While it's true that film naturally does have much more dynamic range than a digital sensor, the first thing I thought when I read this was 'does this guy even know about RAW'? While I absolutely LOVE the huge dynamic range of film, he sounded to me more like an old hag with a -back in the days everything was better- syndrome without even knowing to operate his digital camera. Then near the end of the article there's an update about underexposing with RAW:
|Yes, you can underexpose everything by a couple stops and then "bring it up" in Photoshop or some other software. Problem is, for that to work really well, you have to shoot in RAW mode, which eats up memory cards fast, and also requires proprietary (expensive) software to handle the files. |
Ah see, here everything starts making sense. If you still shoot in jpeg in stead of raw today you're missing out big time. The camera does the post-processing by fancying up the contrast, sharpness, tone and saturation a bit according to some sliders you may or may not have adjusted. Then the images are compressed (saving memory) and all unused data is lost forever. While it does a pretty good job for our moms photographing flowers in a field, it's not going to be good for us serious photographers.
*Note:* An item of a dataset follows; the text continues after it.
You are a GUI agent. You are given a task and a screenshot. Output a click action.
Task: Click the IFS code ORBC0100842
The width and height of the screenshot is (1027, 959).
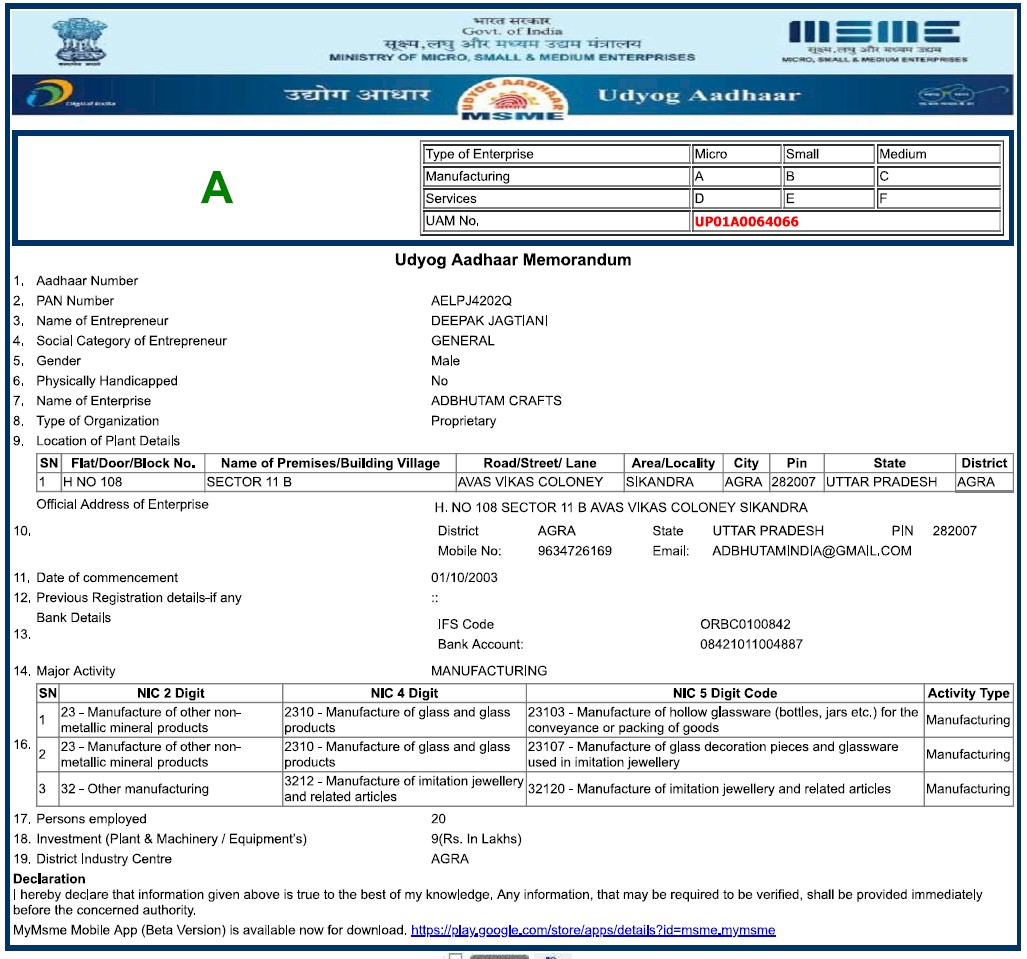pos(745,624)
If you want quality and a good dynamic range, shoot RAW, period. It keeps all the data without compression so you have something to work with. The 'eats memory cards fast' isn't an argument anymore as huge memory cards are dirt cheap nowadays. The expensive software argument also doesn't have to apply, depending if you're a honest citizen or not
Then what I do to even further increase the dynamic range is blending several exposures together in Photoshop (not automated HDR!), there's a good tutorial at the pinned threads here.
|Worse, even if you use RAW or 48-bit TIFF, the end result still doesn't quite have the nice tones that a film picture would have had from the start. |
While I love the nostalgic tones of film, the tone of a digital photo with the right white balance is way more close to reality.
In conclusion, yes, film naturally has a loooot more dynamic range than digital, but nowadays a digital shot can be post-processed to have the same or even more digital range.